Advertisements, Facebook updates, and emergency push notifications are just some of ways officials have tried to unite New Zealanders against Covid-19.
However after a number of people broke isolation rules before testing positive for Covid-19, some say those messages are not reaching the right communities.
Te Paati Māori co-leader Debbie Ngarewa-Packer said some rangatahi had told her the health messages are too long and are not landing on the right channels.
She said rangatahi across the board were saying they could not relate to the messages.
"Because they're actually not seeing anyone that is their age group, that they can affiliate with."

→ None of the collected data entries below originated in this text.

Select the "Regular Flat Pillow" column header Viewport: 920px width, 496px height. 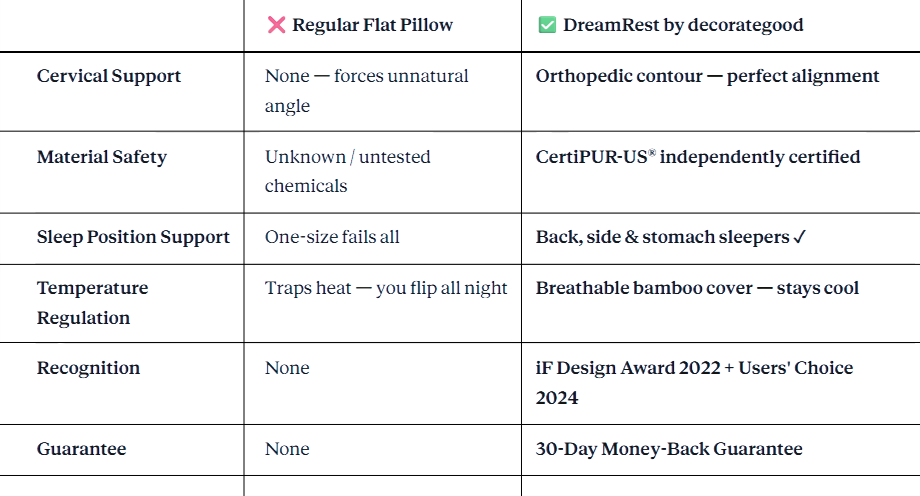point(372,25)
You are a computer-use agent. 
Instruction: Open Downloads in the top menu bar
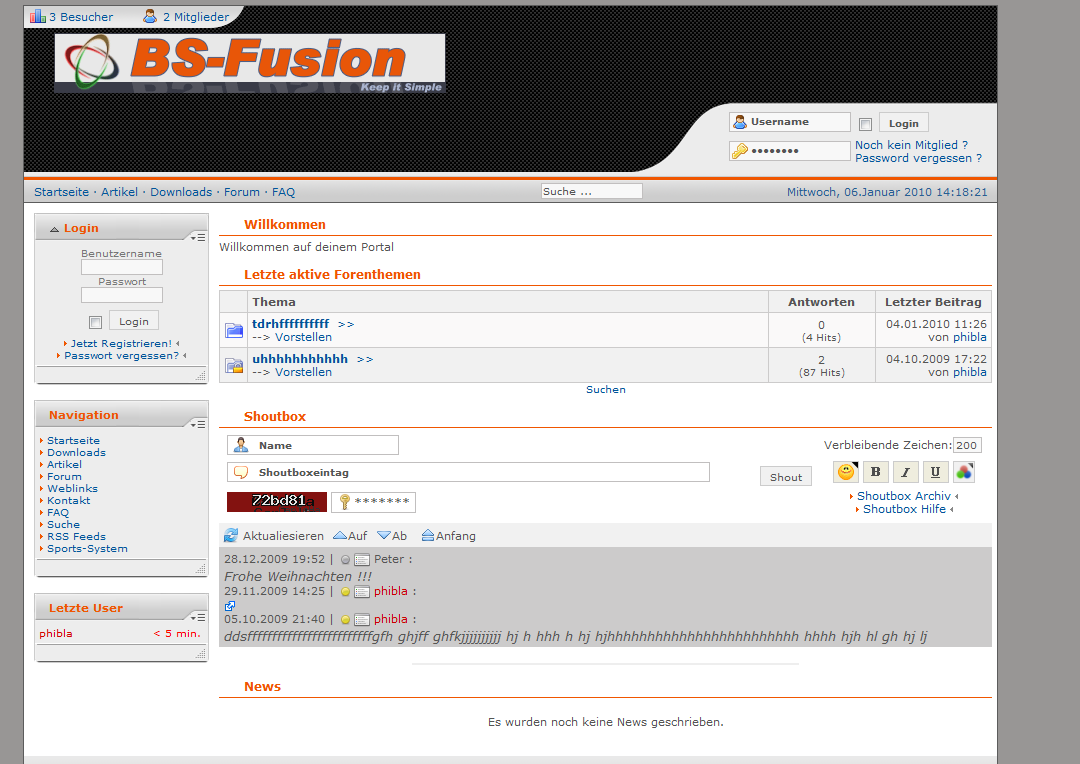tap(181, 192)
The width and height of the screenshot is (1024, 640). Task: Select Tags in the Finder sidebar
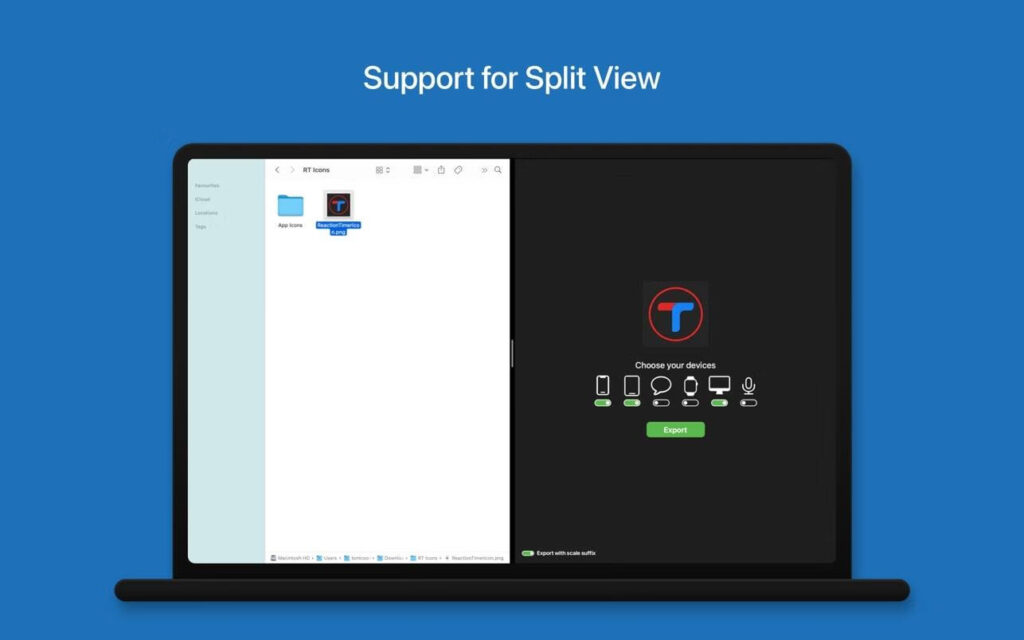pos(200,227)
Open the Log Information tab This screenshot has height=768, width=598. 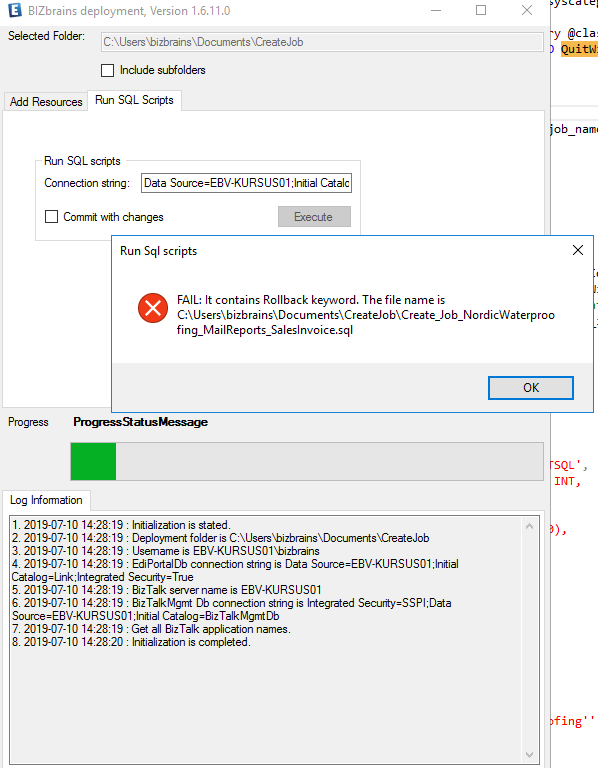pyautogui.click(x=46, y=500)
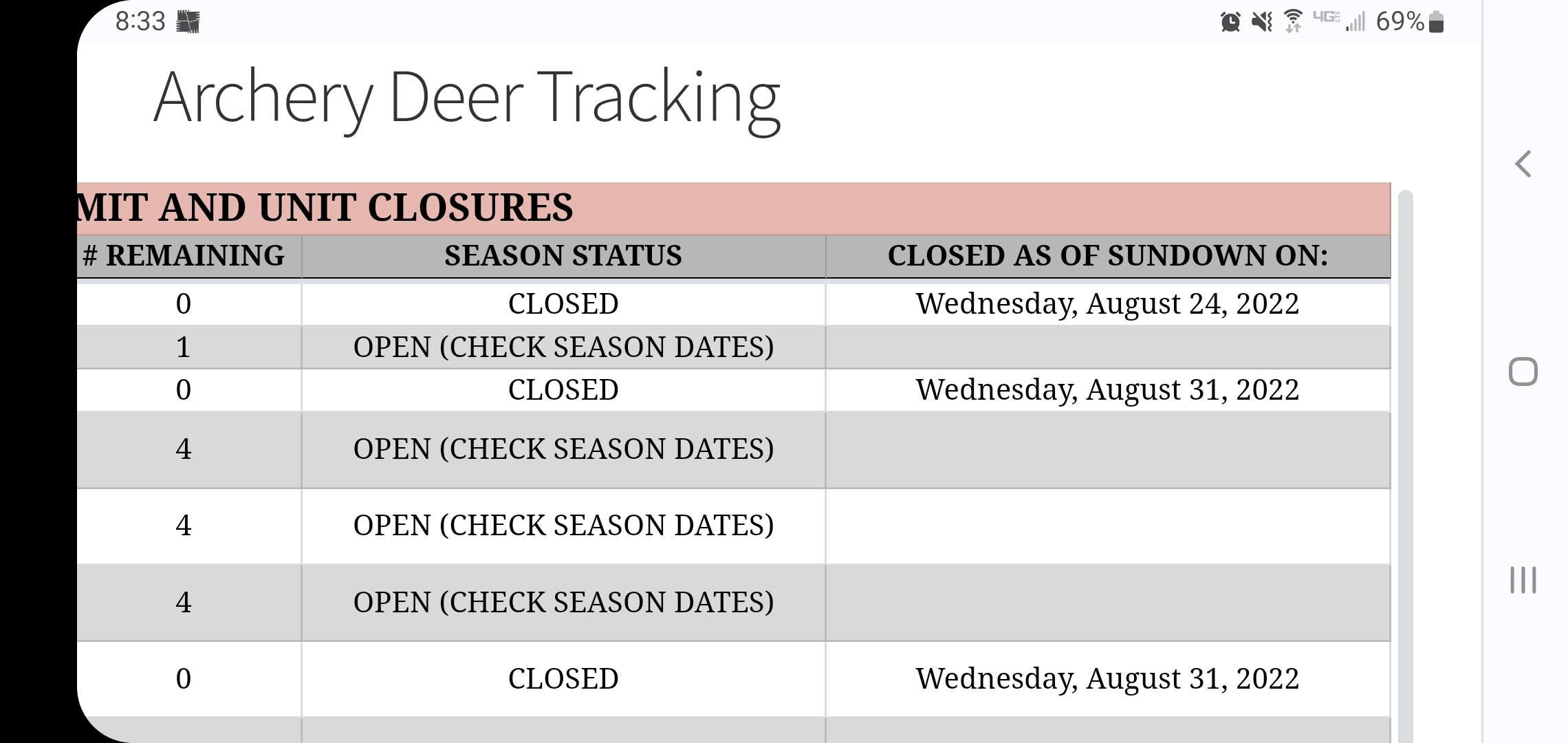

TK from Ngāruawāhia High School in Waikato said the government was doing a good job getting information out there.
He had seen a few advertisments on Youtube, but said communication was not always clear.
"Maybe just be a bit more explicit, just do something so that in high schools they could talk about it more maybe," he said.
"Or just to like really give a run down on the different requirements for the levels and stuff..."
Papatoetoe High School in Auckland was at the center of the latest outbreak, and its head girl Rhonda Nguyen said the school had been working hard to provide everyone with the most up-to-date information.
"Every single time there was a new update we would get like, an email, a Facebook update so we were well informed."
Nguyen had also seen Instagram advertisements from the government, but said she and others mostly relied on information from schools.
In response to criticism from some linked to Papatoetoe about confusing messaging, Director-General of Health Ashley Bloomfield said it had been clear.
"I think we were very clear about what the message was to the school," he said.
"And I think we can point to the fact that over 98 percent of students had a test...before they return to school last Monday.
"So I think it was very clear what the message was to the school community and what the expectation was, in fact the requirement was on students."